So I'd rather address this issue by figuring out how to make sure this *is* the
last
destructor called in a process. In unix-land, we do that by requiring that
tcmalloc
be the last library linked into an application. (We already add relevant
dependencies -- including some code you've added -- to ensure that within
libtcmalloc, this is the first constructor run.) Is there something equivalent
we
can do in windows-land? I'm happy to document that requirement.
Anyway, it would be great if you could try to do that, and uncomment this
change and
the other related ones (the !span check near tcmalloc.cc:2775, the SpinLock
destructor in port.h, maybe others?) to see if you can get the code working.

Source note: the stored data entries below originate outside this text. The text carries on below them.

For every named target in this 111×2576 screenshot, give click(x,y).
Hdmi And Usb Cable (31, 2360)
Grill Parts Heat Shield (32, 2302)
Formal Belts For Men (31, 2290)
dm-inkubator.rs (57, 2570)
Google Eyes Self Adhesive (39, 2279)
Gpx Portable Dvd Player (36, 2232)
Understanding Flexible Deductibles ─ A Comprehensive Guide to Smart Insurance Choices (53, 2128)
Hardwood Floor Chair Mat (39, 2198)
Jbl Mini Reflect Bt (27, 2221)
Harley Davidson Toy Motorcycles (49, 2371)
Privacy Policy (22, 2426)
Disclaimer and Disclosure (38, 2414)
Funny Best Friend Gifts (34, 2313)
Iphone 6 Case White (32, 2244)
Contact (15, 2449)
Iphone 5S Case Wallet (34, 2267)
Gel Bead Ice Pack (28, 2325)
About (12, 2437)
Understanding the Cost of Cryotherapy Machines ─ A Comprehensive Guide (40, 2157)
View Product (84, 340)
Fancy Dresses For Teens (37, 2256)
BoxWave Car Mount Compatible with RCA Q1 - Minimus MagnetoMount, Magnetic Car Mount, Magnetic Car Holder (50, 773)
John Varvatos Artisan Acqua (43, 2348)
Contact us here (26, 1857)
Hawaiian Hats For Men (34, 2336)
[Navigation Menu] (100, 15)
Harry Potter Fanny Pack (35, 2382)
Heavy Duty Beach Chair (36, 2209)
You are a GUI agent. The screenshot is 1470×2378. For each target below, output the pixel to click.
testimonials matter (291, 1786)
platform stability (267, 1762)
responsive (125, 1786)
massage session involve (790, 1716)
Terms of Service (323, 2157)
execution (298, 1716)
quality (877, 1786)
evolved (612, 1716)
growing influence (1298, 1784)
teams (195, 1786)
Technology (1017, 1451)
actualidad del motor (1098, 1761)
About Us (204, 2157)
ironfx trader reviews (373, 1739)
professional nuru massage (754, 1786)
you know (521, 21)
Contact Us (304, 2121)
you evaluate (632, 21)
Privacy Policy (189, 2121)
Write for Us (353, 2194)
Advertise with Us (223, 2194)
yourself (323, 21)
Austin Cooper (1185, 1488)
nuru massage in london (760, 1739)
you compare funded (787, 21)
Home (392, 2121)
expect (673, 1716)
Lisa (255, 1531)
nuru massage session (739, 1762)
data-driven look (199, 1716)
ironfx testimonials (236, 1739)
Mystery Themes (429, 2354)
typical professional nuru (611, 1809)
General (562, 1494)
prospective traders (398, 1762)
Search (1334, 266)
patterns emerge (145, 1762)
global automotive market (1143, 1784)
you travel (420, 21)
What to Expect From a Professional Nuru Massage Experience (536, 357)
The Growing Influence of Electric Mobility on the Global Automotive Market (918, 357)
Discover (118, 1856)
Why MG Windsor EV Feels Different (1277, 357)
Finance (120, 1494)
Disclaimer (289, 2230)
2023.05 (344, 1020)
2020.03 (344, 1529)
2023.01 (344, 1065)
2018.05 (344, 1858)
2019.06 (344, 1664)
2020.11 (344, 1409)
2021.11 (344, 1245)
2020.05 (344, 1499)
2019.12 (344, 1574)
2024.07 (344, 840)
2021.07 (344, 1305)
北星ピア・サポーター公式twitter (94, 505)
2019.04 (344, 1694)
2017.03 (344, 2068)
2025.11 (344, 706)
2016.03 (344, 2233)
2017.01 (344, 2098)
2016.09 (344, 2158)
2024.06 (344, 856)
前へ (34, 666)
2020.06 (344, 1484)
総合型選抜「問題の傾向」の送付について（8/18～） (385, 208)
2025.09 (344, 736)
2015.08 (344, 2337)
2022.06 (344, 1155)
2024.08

} /* This is dangerous on windows if printf isn't working for one
} * reason or another.
Can you elaborate on this? Is it that printf needs to call malloc? What
problems
were you seeing here? I have no problem turning off large-malloc reporting,
btw. I
may want to do it for everyone in any case. It's kinda distracting.
Thanks for adding _msize and _expand, btw! I didn't know about these
functions. I'm
thinking of moving their definitions to patch_functions.cc, though, since they
are
windows-specific. Will that work ok, do you think, or will there be other
problems?
3) addr2line.c:
Instead of downloading to c:\websymbols, should we download to
TMPDIR\websymbols?
Doesn't windows have some tmpdir function?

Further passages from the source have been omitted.